Written by Maddie Crothers – AIYA National Blog Editor 

Indonesian translation by Gabriella Pasya – AIYA National Translation Team

This year, Australia will hold its federal election. With the national election looming, it is important to have a basic understanding of the Australian electoral system and the popular competing parties. Due to all Australian citizens aged over the age of 18 being required to vote in person or via mail, politics is currently prevalent throughout Australian news and media. In Australia, the date of the election is announced by the Prime Minister once every three years. This year the election will be held on the 21st of May. 

Australia’s Political System 

The House of Representatives

There are 151 members in the House of Representatives (also known as the lower house) each representing an Australian electorate. An electorate, also known as a ‘seat’, is a geographical area represented by the government. There is approximately the same population in each electorate. For example, New South Wales has 47 seats, compared to the Northern Territory that has 2

A member in the House of Representatives is elected when votes demonstrate an absolute majority or over half of the electorate’s population voting for that member. In general, the member elected belongs to and supports a political party. Votes are tallied through a preference system, where a voter will number their preferences on a ballot paper. The party that obtains the most seats in an election forms the government and the party’s elected leader becomes Prime Minister. The house of representatives is where most bills are introduced before becoming law. These bills are then passed onto the senate (also known as the upper house) for further scrutiny before becoming law. 

The Senate

On election day a second ballot is given to voters, to vote for the senate. The senate was created with the intention to scrutinise and to act as a check on government. The senate represents Australia’s States and Territories. 12 senators are elected per state and 2 senators are elected per territory, adding to 76 members of the senate.

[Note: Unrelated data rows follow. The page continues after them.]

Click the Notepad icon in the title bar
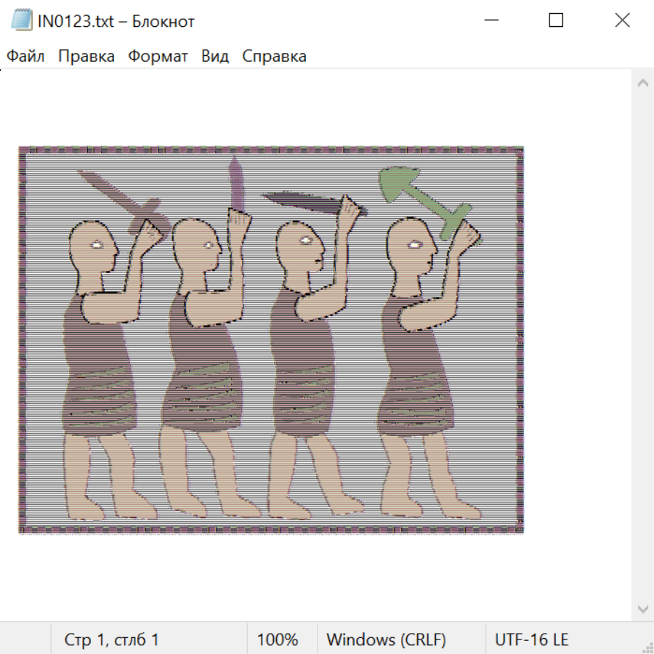Screen dimensions: 654x654 (22, 21)
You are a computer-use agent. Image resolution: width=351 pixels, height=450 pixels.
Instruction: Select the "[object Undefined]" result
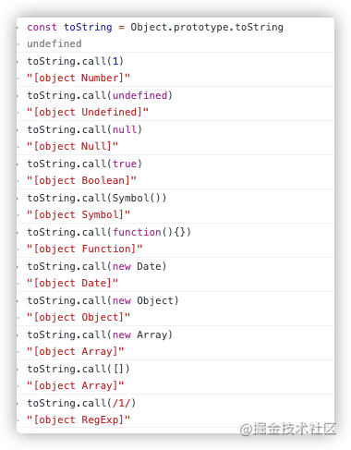pos(88,112)
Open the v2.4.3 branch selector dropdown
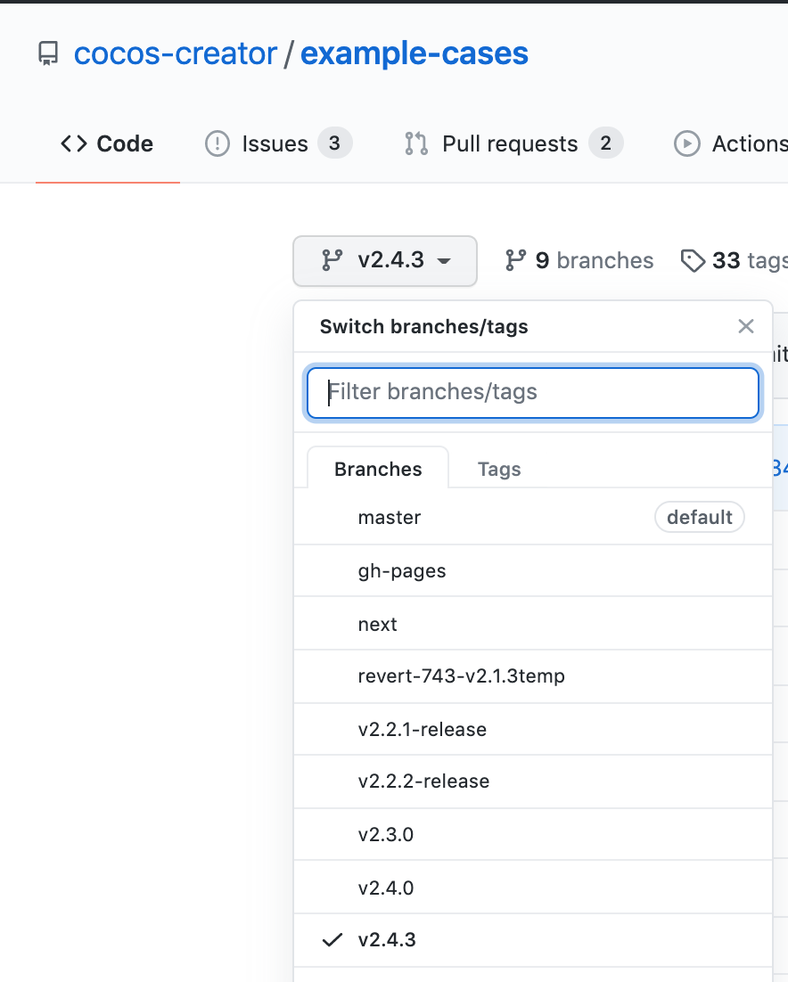This screenshot has height=982, width=788. [385, 260]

The senators are elected based on voting patterns. All proposed laws in Australia must be passed by both the Senate and the House of Representatives.

The Senate in session 2018. Image courtesy of DPS AUSPIC

The Parties 

As mentioned, the party (or coalition of parties) that has the most members in the House of Representatives becomes the government. The following largest party (parties or coalition) that did not form government becomes the opposition. Currently the Liberal-National Coalition of Australia holds the government with 77 seats, with Prime Minister Scott Morrison as leader. The Australian Labor Party holds 68 seats with opposition leader Anthony Albanese. 

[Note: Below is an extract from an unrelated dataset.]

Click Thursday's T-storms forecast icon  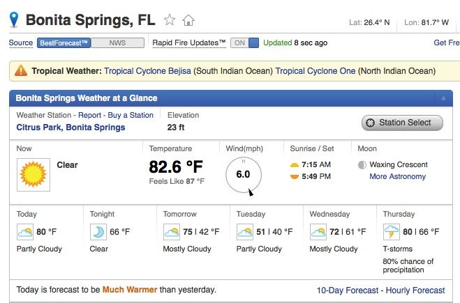tap(392, 231)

The Liberal Party and the National Party, although separate parties, have formed a coalition. This means that the Prime Minister (Scott Morrison) belongs to the major party (the Liberal Party) and the deputy Prime Minister (Barnaby Joyce) is from the junior party (the Nationals). Minor parties can only form government if they create a partnership with a major party as seen by the Liberal-National Coalition. 

Liberal Party – Major Party

If re-elected, the current government is proposing policies that will include creating more jobs for Australians, tax relief for workers and small businesses, investments in health and other essential services, improving roads, cleaner energy and focusing on defence and security. Read more here

Labor Party – Major Party

The Labor party is focusing on improving Medicare (Australia’s Health insurance that provides Australians with low to no cost health care), creating secure jobs through fee-free TAFE courses (Technical And Further Education, vocational training), making child care more affordable and increasing manufacturing and renewables in Australia. Read more here

The National Party – Minor Party

The National Party aims to protect and secure the future of regional Australia through economic recovery, supporting small businesses, supporting senior Australians, national security, fast and efficient broadband and supporting farmers and rural communities. Read more here. 

Greens – Minor Party

The Greens Party promotes policies to sign a treaty with First Nations people, replace coal and gas, put both dental and mental care under Medicare, free education, affordable housing, secure jobs and ending discrimination. Read more here. 

News polls are expecting this election to be extremely close. The outcome will only be known once the votes are counted.